◆ WORK TO BE COMPLETED ◆
Please reproduce the rows below word for word, leaving out the pictures.
SOURCE RECORDS below:
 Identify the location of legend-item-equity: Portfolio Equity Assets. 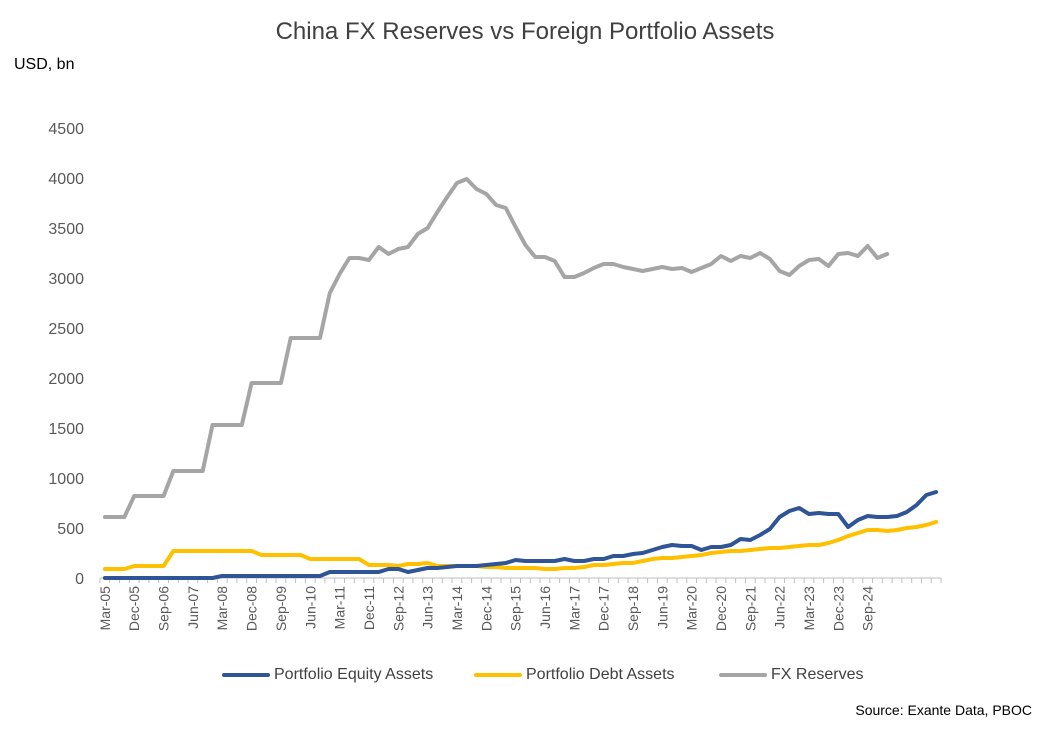
(328, 675).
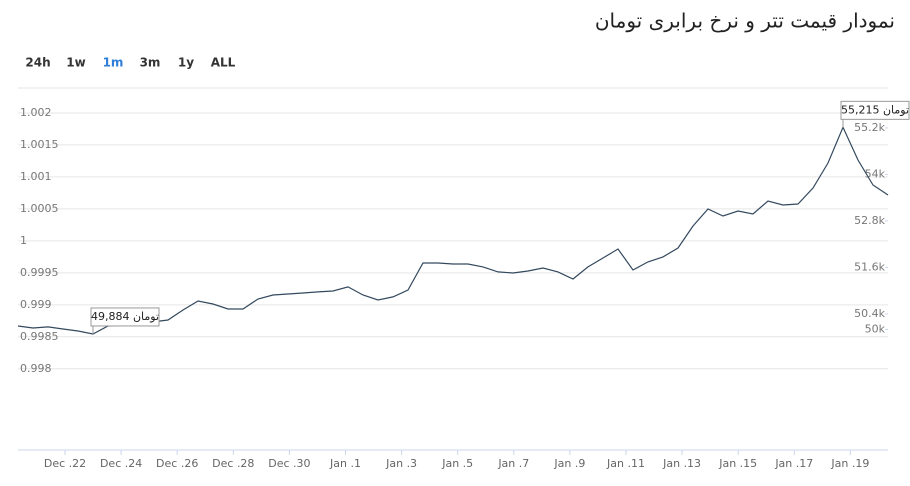 The image size is (910, 486). Describe the element at coordinates (36, 368) in the screenshot. I see `y-tick-label: 0.998` at that location.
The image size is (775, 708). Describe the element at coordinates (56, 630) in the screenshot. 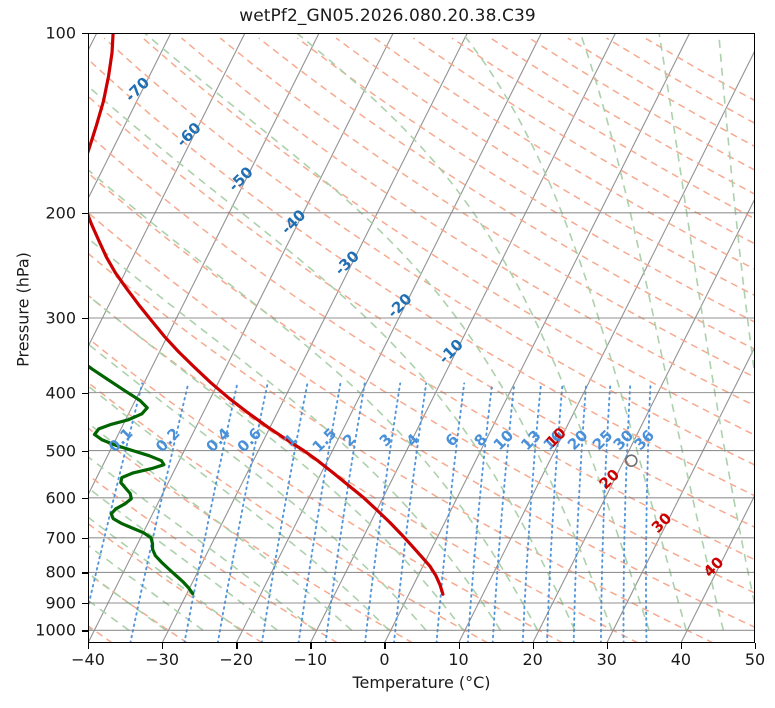

I see `y-tick-label: 1000` at that location.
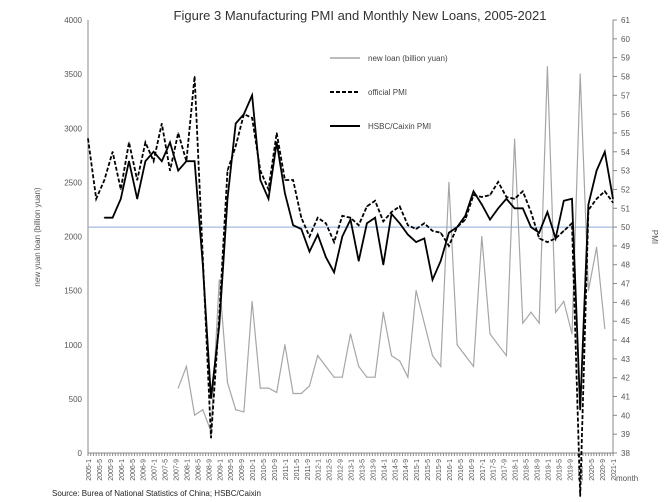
End of SOURCE RECORDS.
◆ YOUR SOLUTION ◆
 Identify the location of legend-item-equity: Portfolio Equity Assets. 
(328, 675).
 The image size is (910, 486). Describe the element at coordinates (36, 368) in the screenshot. I see `y-tick-label: 0.998` at that location.
The image size is (775, 708). Describe the element at coordinates (56, 630) in the screenshot. 

I see `y-tick-label: 1000` at that location.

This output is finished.